What to do
Only the lines from the one that includes "Instruction: Expand the" through the last line below belong in the reply, copied exactly and without pictures.
--- Dataset content ---
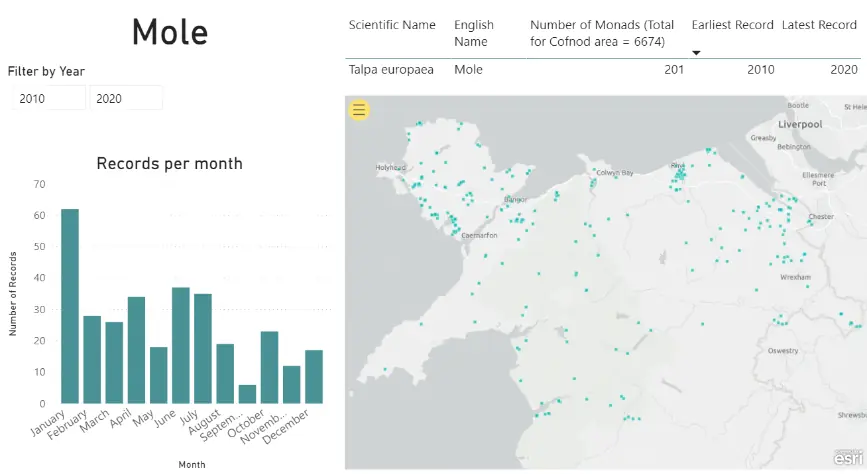The width and height of the screenshot is (867, 474).
Task: Click the July bar in chart
Action: [203, 348]
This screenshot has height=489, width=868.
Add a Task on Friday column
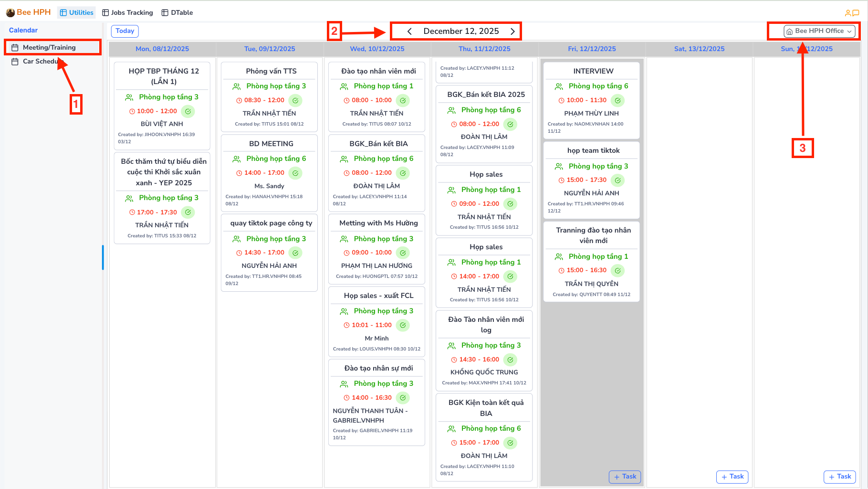point(625,477)
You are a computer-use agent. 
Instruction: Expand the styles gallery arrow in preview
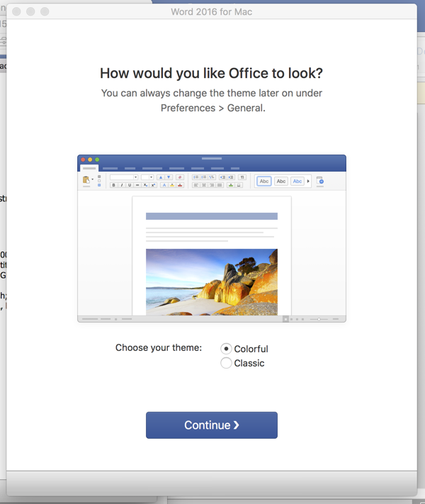[308, 181]
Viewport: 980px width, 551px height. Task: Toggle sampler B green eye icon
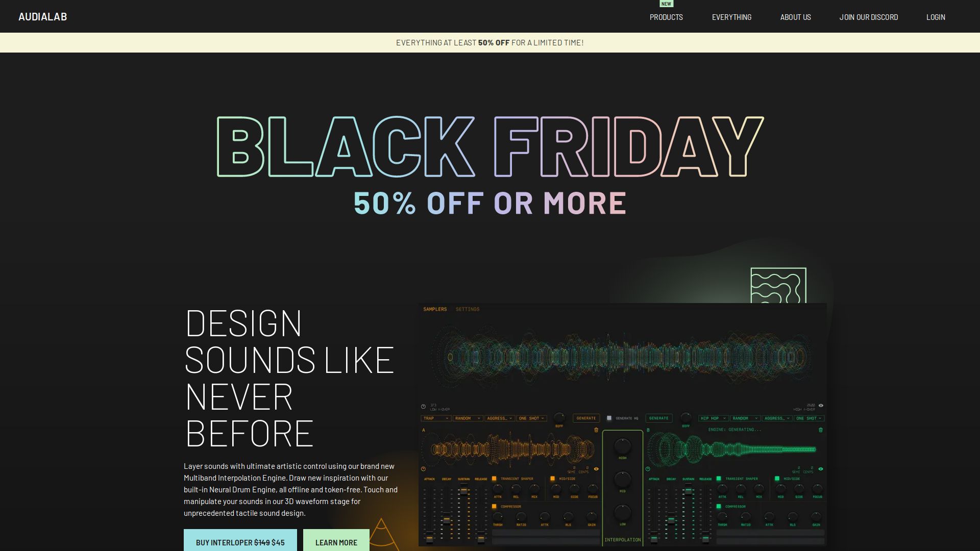click(820, 469)
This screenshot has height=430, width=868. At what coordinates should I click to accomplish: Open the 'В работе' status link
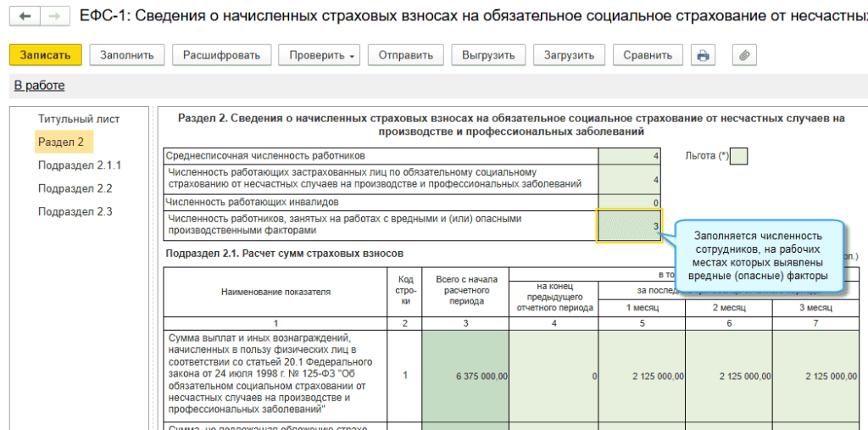click(39, 86)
---
Response area
Instruction: Expand the styles gallery arrow in preview
[308, 181]
Viewport: 980px width, 551px height. Task: Toggle sampler B green eye icon
click(820, 469)
This screenshot has height=430, width=868. At what coordinates should I click to accomplish: Open the 'В работе' status link
click(39, 86)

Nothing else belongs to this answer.